Records contained in a dataset
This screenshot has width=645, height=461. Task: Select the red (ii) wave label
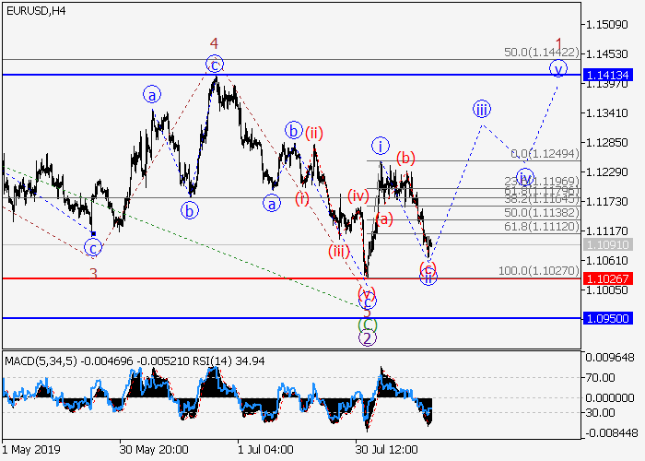[x=314, y=133]
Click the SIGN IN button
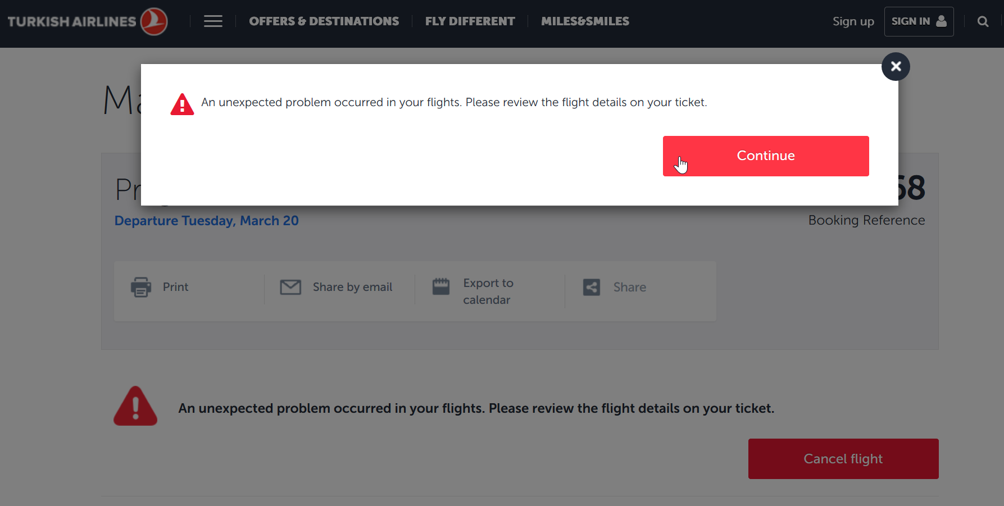1004x506 pixels. point(919,21)
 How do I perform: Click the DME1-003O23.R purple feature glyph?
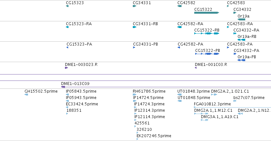[x=66, y=68]
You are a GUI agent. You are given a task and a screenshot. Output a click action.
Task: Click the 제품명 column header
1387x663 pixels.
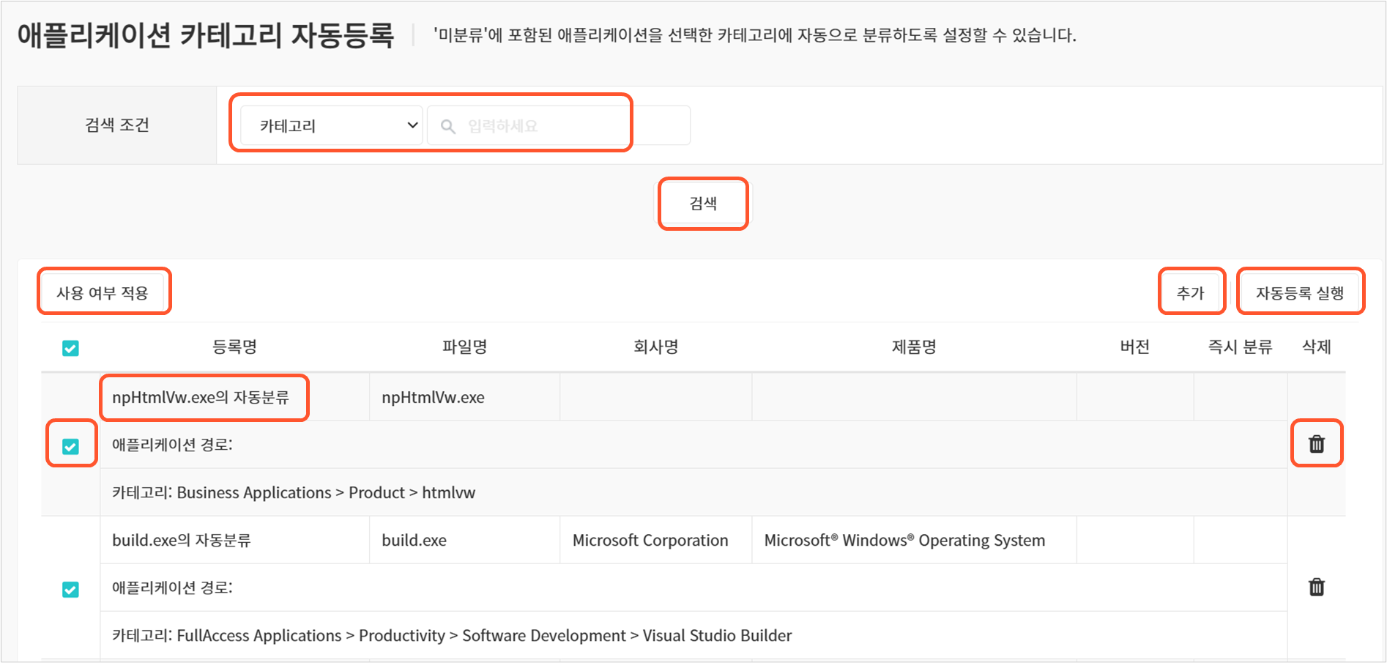click(x=913, y=347)
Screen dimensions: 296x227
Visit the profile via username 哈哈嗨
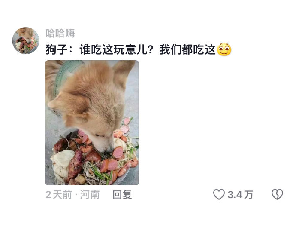(x=60, y=33)
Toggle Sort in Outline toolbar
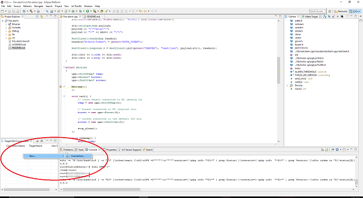Viewport: 363px width, 198px height. click(x=325, y=17)
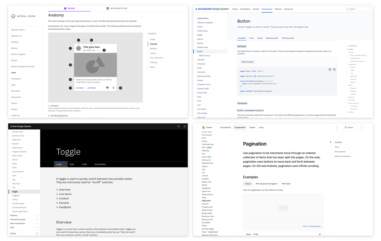Expand Data visualization in Carbon sidebar

tap(37, 224)
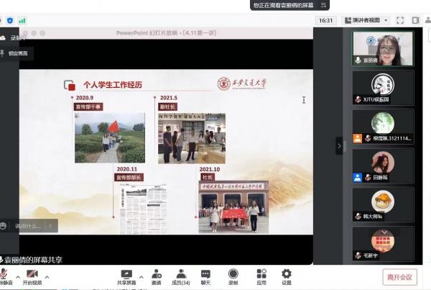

EXERCISE BRIEF
Take the line that contains "Task: Click the 제품명 column header" and every line after it down to the last line of the entries above, and output them exactly, with nothing else and no pictures.

SOLUTION
Task: Click the 제품명 column header
1387x663 pixels.
click(x=913, y=347)
Screen dimensions: 296x227
Visit the profile via username 哈哈嗨
(x=60, y=33)
Toggle Sort in Outline toolbar
Viewport: 363px width, 198px height. click(x=325, y=17)
Expand Data visualization in Carbon sidebar

tap(37, 224)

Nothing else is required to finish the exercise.